**Passage provided:**
_ _ _

In step S4, the model acquisition unit 102 of the central apparatus 10 receives the client models from the client apparatuses 20-1 to 20-N, respectively. Subsequently, the model acquisition unit 102 stores the received client models in the model storage unit 152 of the central storage device 15. When the model acquisition unit 102 receives the evaluation results together with the client models, the model acquisition unit 102 may store one or more client models having good evaluation results in the model storage unit 152 of the central storage device 15.


In step S5, the model update unit 103 of the central apparatus 10 reads the client models generated by the client apparatuses 20-1 to 20-N from the model storage unit 152 of the central storage device 15. Subsequently, the model update unit 103 integrates the client models that are read. Thus, a new central model is generated. The model update unit 103 stores the new central model obtained by the integration in the model storage unit 152 of the central storage device 15.


In step S6, the central apparatus 10 determines whether an end condition is satisfied. The end condition is a condition to be satisfied to end the update of the central model. The end condition may be, for example, that the difference between before and after the update has converged, or that the number of updates reaches a predetermined number. When the central apparatus 10 determines that the end condition is satisfied (S6: YES), the operation proceeds to step S7. By contrast, the central apparatus 10 determines that the end condition is not satisfied (S6: NO), the operation returns to step S1.


When the operation returns to step S1, the model distribution unit 101 of the central apparatus 10 distributes the central model updated in the previous step S5 to the client apparatuses 20-1 to 20-N. Subsequently, the federated learning system 1000 performs the processes from step S1 to step S6 again. Thus, the federated learning system 1000 repeatedly updates the central model until the end condition is satisfied.


In step S7, the model evaluation unit 104 of the central apparatus 10 reads the trained model from the model storage unit 252 of the central storage device 15. Subsequently, the model evaluation unit 104 reads the central data from the data storage unit 251 of the central storage device 15.


The model evaluation unit 104 evaluates the trained model using the central data. First, the model evaluation unit 104 inputs the central data to each of the trained models. Each of the trained models outputs a prediction result for the central data. Subsequently, the model evaluation unit 104 calculates the general-purpose evaluation indicator and the custom evaluation indicator on the basis of the prediction result of each of the trained models.


Then, the model evaluation unit 104 sends the evaluation result to the screen output unit 105. The evaluation result includes the general-purpose evaluation indicator and the custom evaluation indicator for each of the trained models. The evaluation result further includes the prediction result by each of the trained models for each of central data.


In step S8, the screen output unit 105 of the central apparatus 10 receives the evaluation result from the model evaluation unit 104. Subsequently, the screen output unit 105 generates screen data for displaying the selection screen and the comparison screen. The general-purpose evaluation indicator and the custom evaluation indicator included in the evaluation result are embedded in the screen data for displaying the selection screen. The prediction result included in the evaluation result is embedded in the screen data for displaying the comparison screen. Then, the screen output unit 105 transmits the generated screen data to the client apparatus 20.

_ _ _

[Stored dataset items]
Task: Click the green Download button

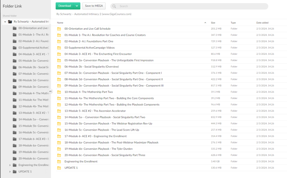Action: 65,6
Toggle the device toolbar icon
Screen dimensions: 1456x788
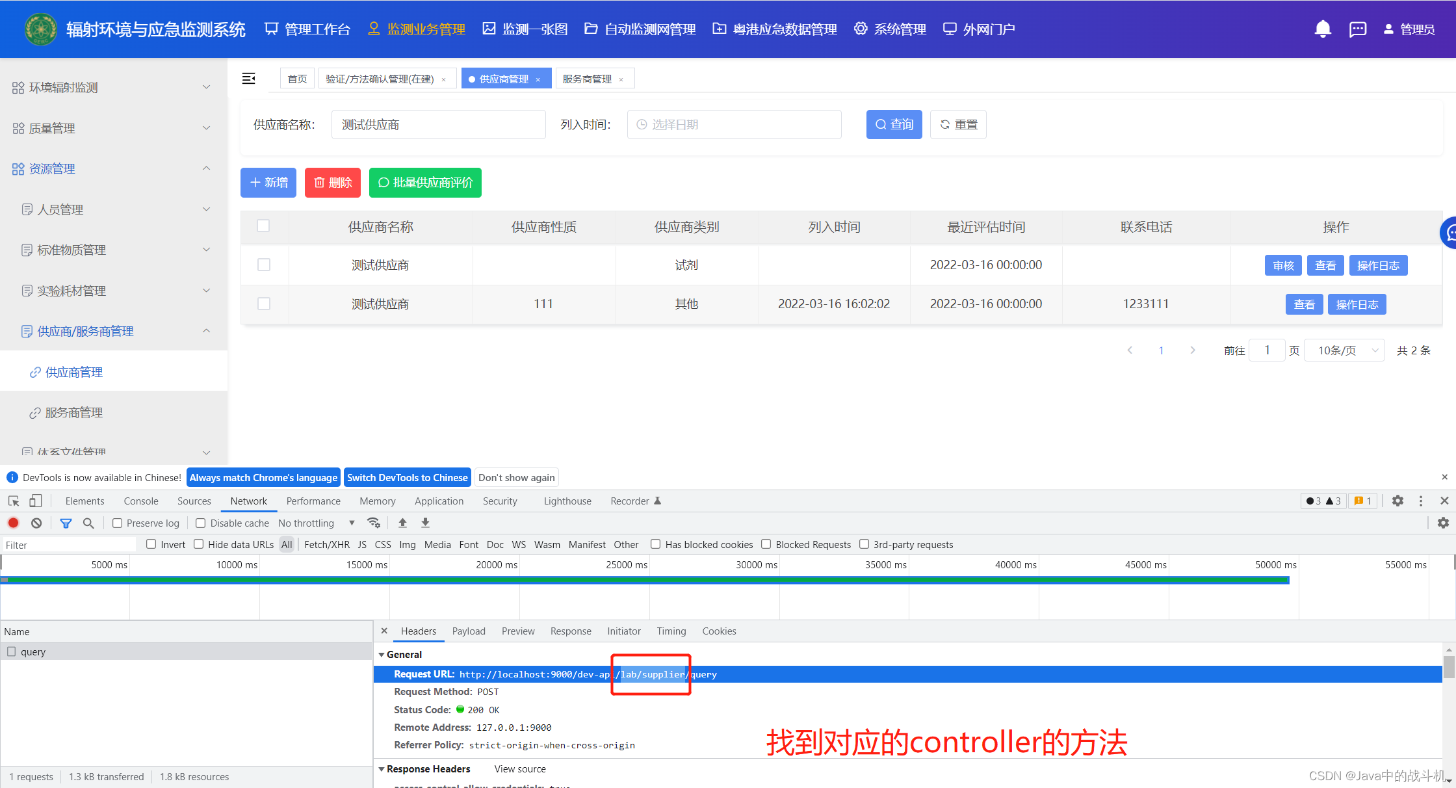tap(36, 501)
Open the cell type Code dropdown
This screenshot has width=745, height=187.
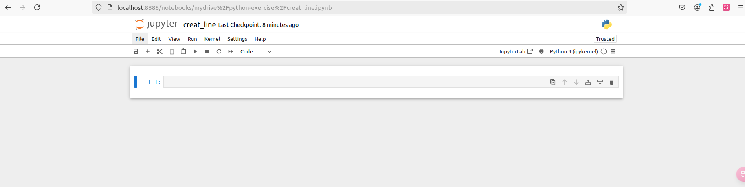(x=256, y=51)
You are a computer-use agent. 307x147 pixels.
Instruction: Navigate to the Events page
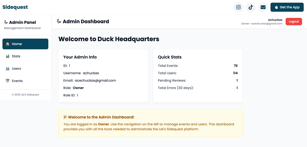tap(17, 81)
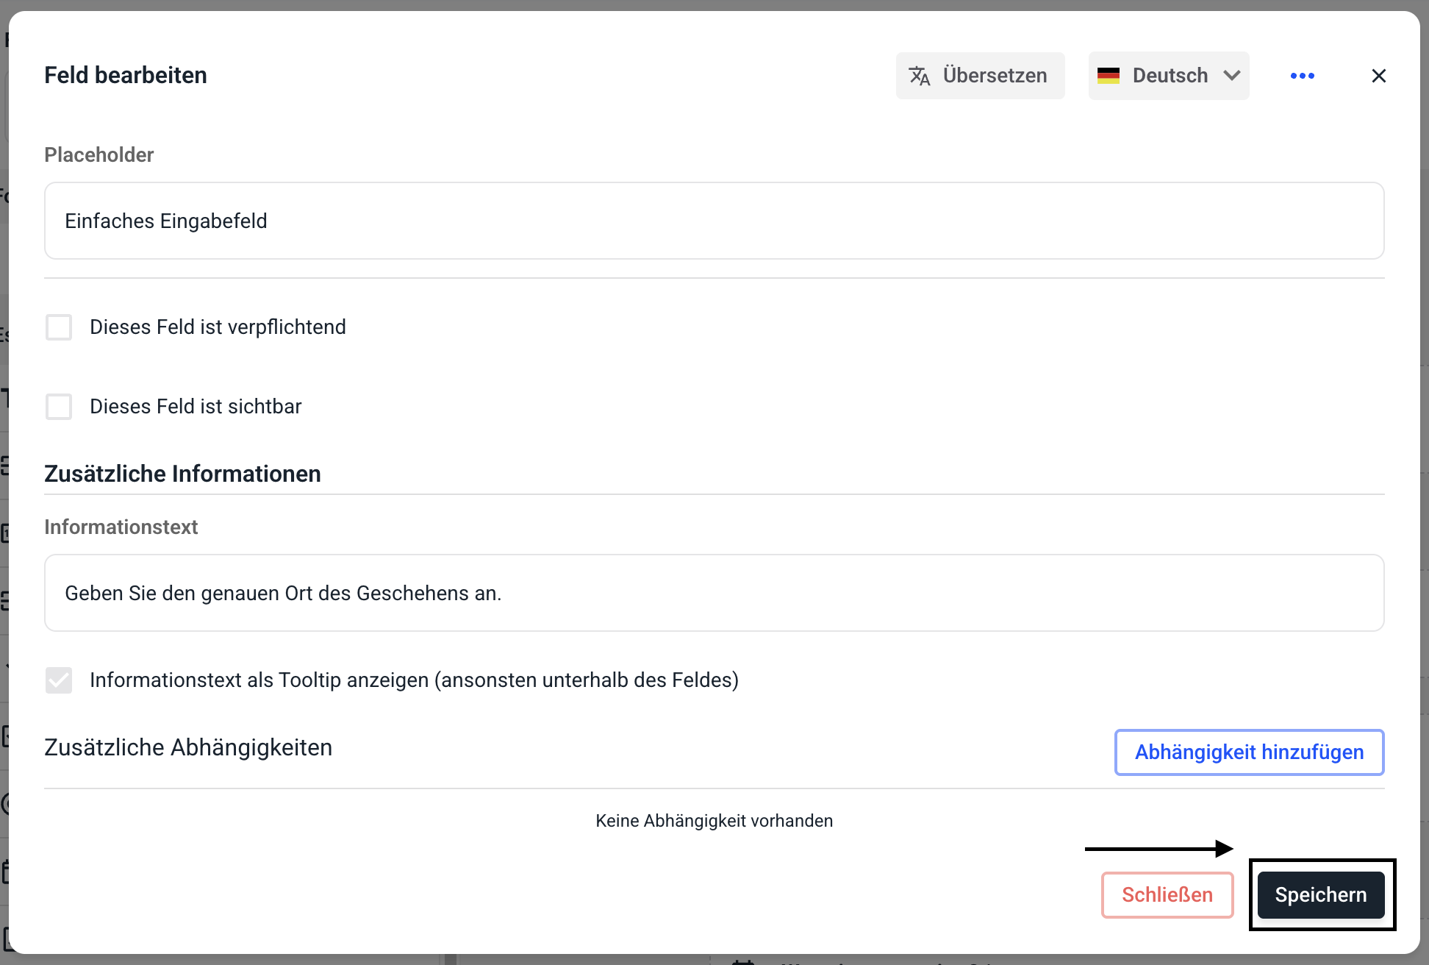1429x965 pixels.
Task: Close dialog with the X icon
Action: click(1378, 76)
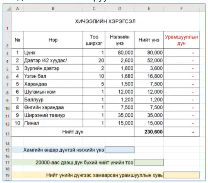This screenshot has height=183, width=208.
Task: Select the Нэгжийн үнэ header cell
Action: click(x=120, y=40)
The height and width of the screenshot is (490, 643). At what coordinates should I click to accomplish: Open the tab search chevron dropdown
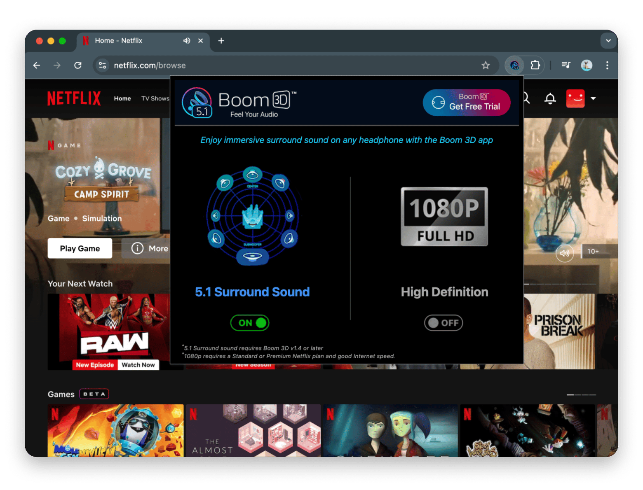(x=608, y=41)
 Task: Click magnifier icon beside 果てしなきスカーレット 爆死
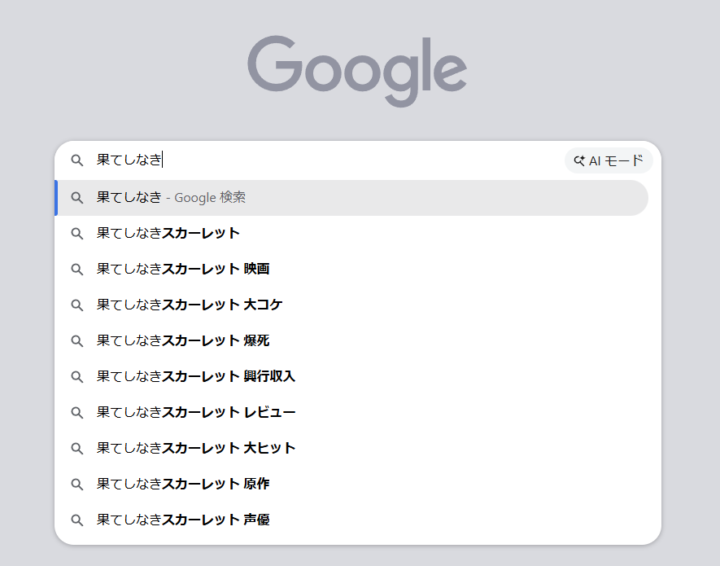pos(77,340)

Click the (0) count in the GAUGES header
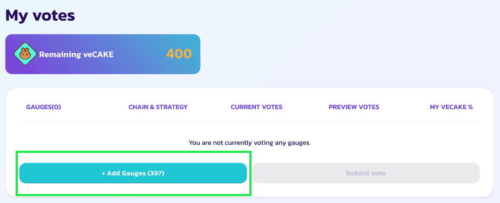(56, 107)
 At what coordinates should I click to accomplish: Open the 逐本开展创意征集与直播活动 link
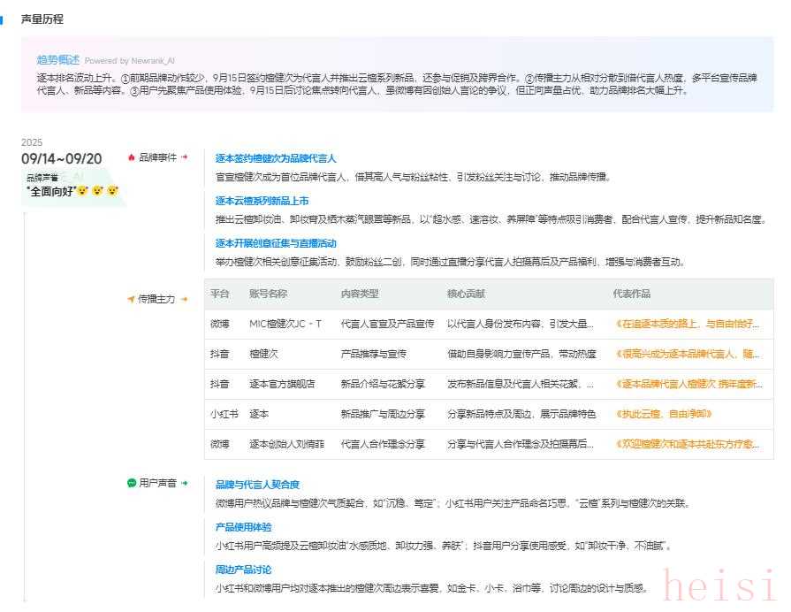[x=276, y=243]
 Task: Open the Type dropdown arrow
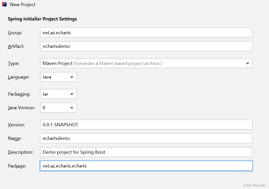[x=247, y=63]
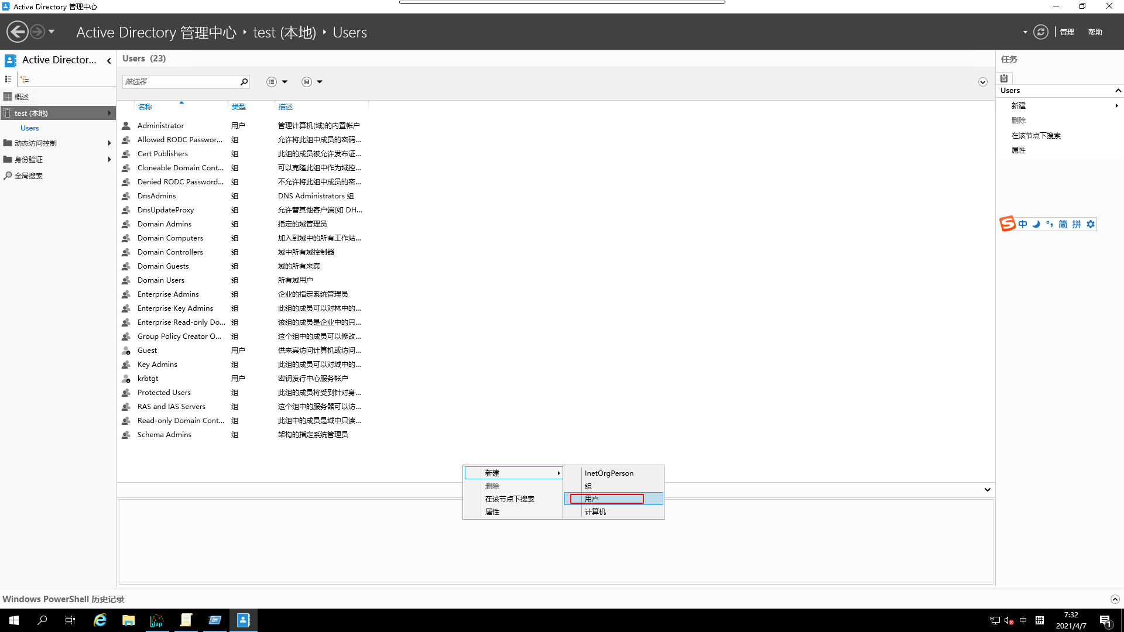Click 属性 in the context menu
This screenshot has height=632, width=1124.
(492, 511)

_ _ _

**Task set:**
**a)** In the federated learning passage, what two end conditions does step S6 give as examples?
**b)** Pick up the federated learning passage right after its last sentence and keep it going.

**Answers to each task:**
**a)** Either the difference between before and after the update has converged, or the number of updates reaches a predetermined number.

**b)**
In step S9, the display control unit 204 of the client apparatus 20 receives the screen data from the central apparatus 10. Subsequently, the display control unit 204 displays the selection screen on the display 506 on the basis of the received screen data. Selection Screen


A description is now given of the selection screen according to the present embodiment with reference to FIG. 5. FIG. 5 is a screen image illustrating an example of the selection screen according to the present embodiment.


As illustrated in FIG. 5, the selection screen 600 includes a task name display field 601, a dataset display field 602, an evaluation indicator display field 603, an evaluation result display area 604, a comparison button 605, and a selection button 606. The evaluation result display area 604 includes a model selection field 611, a model display field 612, an update date/time field 613, a general-purpose evaluation indicator field 614, and a custom evaluation indicator field 615.


In the task name display field 601, a name of a task to be executed by the trained model is displayed. In the dataset display field 602, a name of evaluation data is displayed. In the evaluation indicator display field 603, a name of a custom evaluation indicator is displayed. The name of the custom evaluation indicator is defined by a user.


In the evaluation result display area 604, a list of evaluation results of multiple trained models is displayed. In the model display field 612, identification information (e.g., a name, an identifier) that identifies each of the trained model is displayed. In the update date/time field 613, the date/time when each of the trained models was last updated is displayed. In the general-purpose evaluation indicator field 614, a general-purpose evaluation indicator corresponding to each of the trained models is displayed.


In the custom evaluation indicator field 615, a custom evaluation indicator corresponding to each of the trained models is displayed.


In response to pressing the comparison button 605, the comparison screen for comparing the performances of the trained models is displayed. On the comparison screen, only two or more trained models selected in the model selection field 611 of the evaluation result display area 604 may be displayed as items to be compared. When none of the trained models is selected in the model selection field 611 of the evaluation result display area 604, all of the trained models may be displayed as items to be compared.


In response to pressing the selection button 606, the model selection unit 205 receives an operation of selecting a trained model to be deployed. For example, the model selection unit 205 selects a trained model selected in the model selection field 611 as the trained model to be deployed. The selection button 606 may be controlled to be pressed only when one trained model is selected in the model selection field 611.


As described above, the selection screen 600 displays the custom evaluation indicator in addition to the general-purpose evaluation indicator in a manner that the two indicators can be compared with each other for each of the trained models. By referring to the general-purpose evaluation indicator, the user can compare the performances of the trained models with an objective criterion. Further, by referring to the custom evaluation indicator, the user can evaluate the performances of the trained models with a criterion specific to the user's task or work. Furthermore, since the user can refer to the general-purpose evaluation indicator and the custom evaluation indicator on the same screen, multifaceted evaluation on the performances of the trained models is performed efficiently.


Comparison Screen

A description is now given of the comparison screen according to the present embodiment with reference to FIG. 6. FIG. 6 is a screen image illustrating an example of the comparison screen according to the present embodiment.


As illustrated in FIG. 6, the comparison screen 650 includes a task name display field 651, a dataset display field 652, an evaluation indicator display field 653, a limitation display selection field 654, a narrow-down button 655, and a prediction result display area 656. The prediction result display area 656 includes a data display field 661 and prediction result fields 662 to 664.


The same description given above of the task name display field 601, the dataset display field 602, and the evaluation indicator display field 603 of the selection screen 600 applies to the task name display field 651, the dataset display field 652, and the evaluation indicator display field 653.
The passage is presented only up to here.